═════ Reading passage ═════

POWER OUTPUT AT THE HEART RATE TURN POINT IN RELATION TO METABOLIC STEADY-STATE CONDITIONS IN PATIENTS WITH CHD

Abstract

The aim of the study was to investigate the heart rate turn point (HRTP) in the time course of the heart rate performance curve (HRPC) in patients with CHD, and the relationship between the power output at the HRTP, in relation to the power output in metabolic and respiratory steady state (STST) vs. non-STST conditions. Two cycle ergometer tests were performed in 13 male CHD patients (age 64 ± 8; body mass 74 ± 12 kg; Ht: 170 ± 5 cm) and 17 male healthy subjects (HS) (age 58 ± 5; body mass 76 ± 11 kg; Ht: 176 ± 5 cm). 1. An incremental test (10 watts (W) every 1 min). The power output (W) and HR at the HRTP were determined. 2. STST-tests were performed. During the STST-tests the workload was increased by 10 W every min until power output of HRTP was reached. During the next 20 min a STST protocol was performed (and monitored via blood lactate measurements (LA)). In case of an increase in LA (more than 0.5 mmol.l−1) we performed another test 10 W lower. If LA stayed constant or decreased we increased power output by 10 W. There was no significant difference between the power output during STST and at the HRTP in CHD (STST: 112 ± 16 W; HRTP: 113 ± 18) or in HS (STST:155 ± 24 W; 161 ± 28 W). There was no significant difference between the HR at the HRTP and during the first 5 min of STST in CHD (HRTP: 124 ± 16; STST123 ± 12 BPM) or in HS (HRTP:137 ± 13; STST 139 ± 10 BPM). However, HR between the last 5 min of STST and HRTP was different (CHD: 132 ± 14 BPM, HS: 151 ± 13 BPM. To define metabolic and respiratory steady-state intensities in CHD and HS the determination of the HRTP is a simple and valid method. Since the HR increased during STST conditions it is better to use the absolute power than the HR to describe steady-state intensities.

═════ Given records ═════

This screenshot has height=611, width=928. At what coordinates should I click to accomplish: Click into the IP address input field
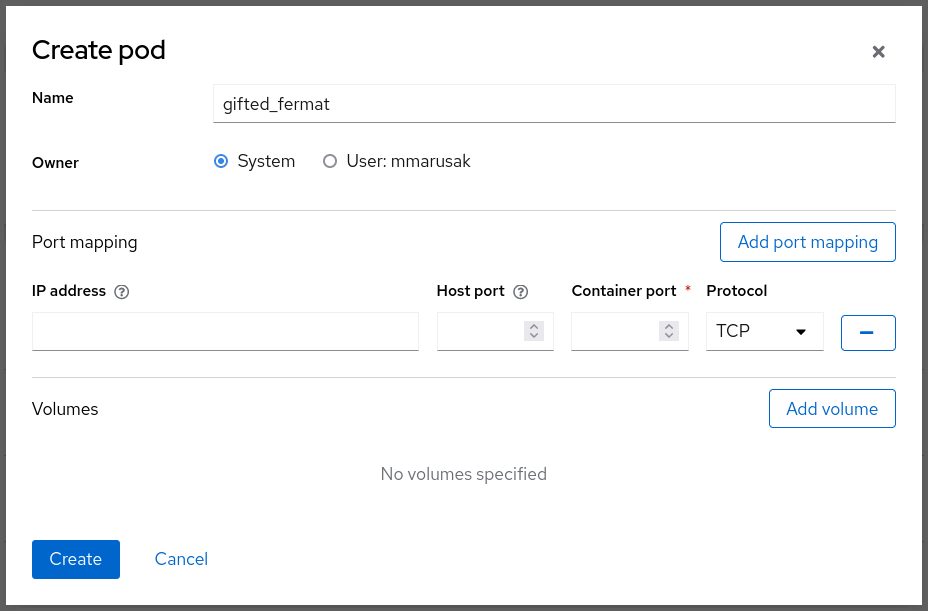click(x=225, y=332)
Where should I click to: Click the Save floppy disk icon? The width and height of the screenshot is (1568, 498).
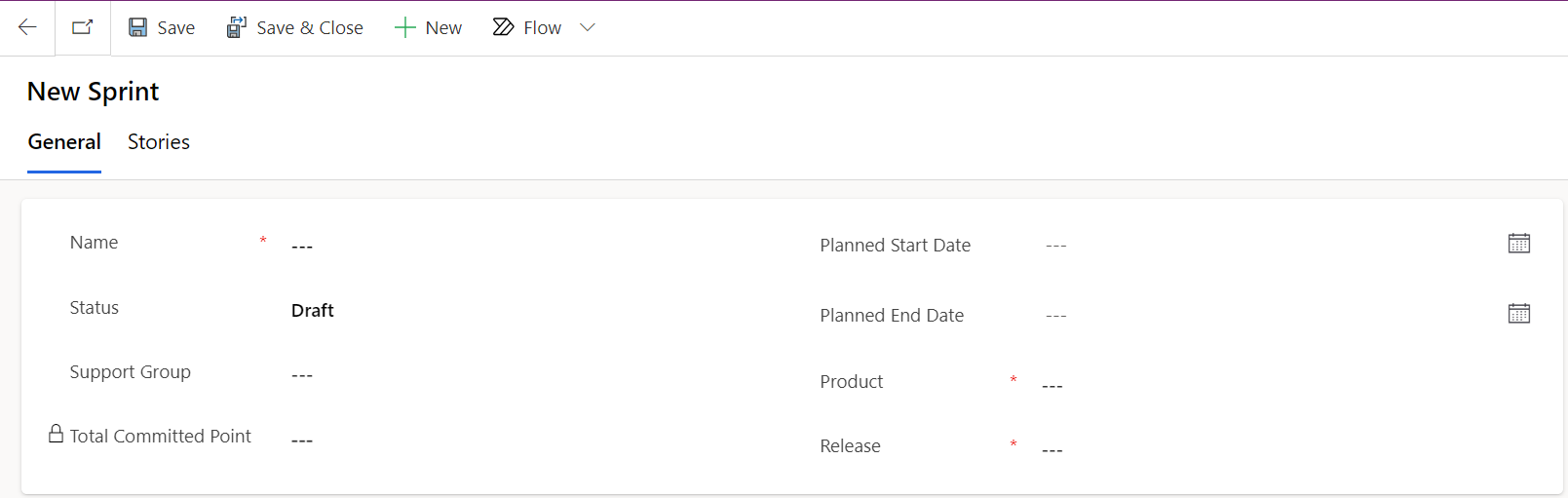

═════
═════ Given records ═════

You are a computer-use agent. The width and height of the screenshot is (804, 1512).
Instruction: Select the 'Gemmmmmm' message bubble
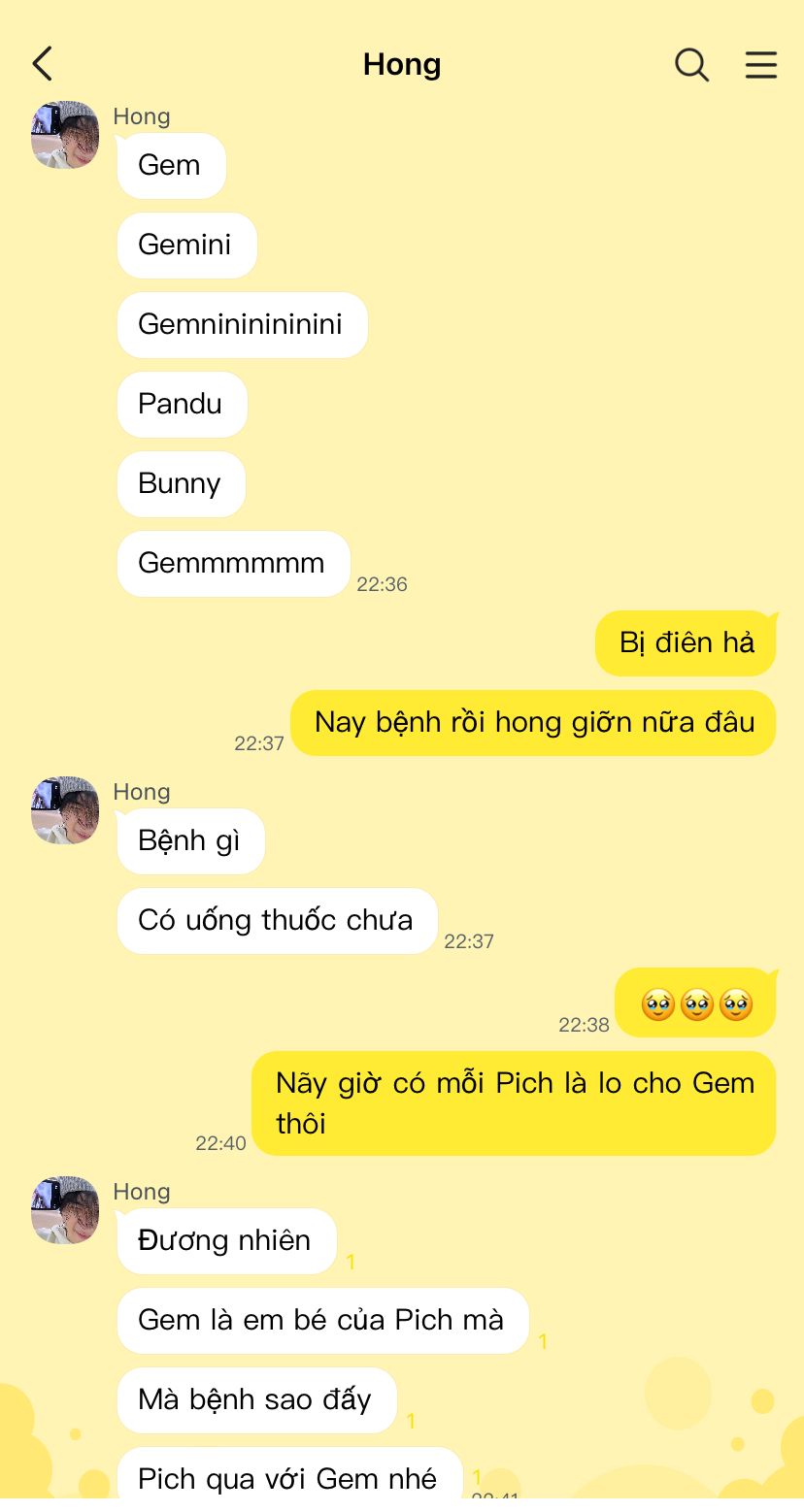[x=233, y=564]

═════

### What is needed
List every abbreviation that the abstract on power output at the heart rate turn point spells out, and give each one's expansion as the abstract states it. Work from the abstract alone and set the data aside.

### Answer space
- HRTP: heart rate turn point
- HRPC: heart rate performance curve
- STST: metabolic and respiratory steady state
- HS: healthy subjects
- W: watts
- LA: blood lactate measurements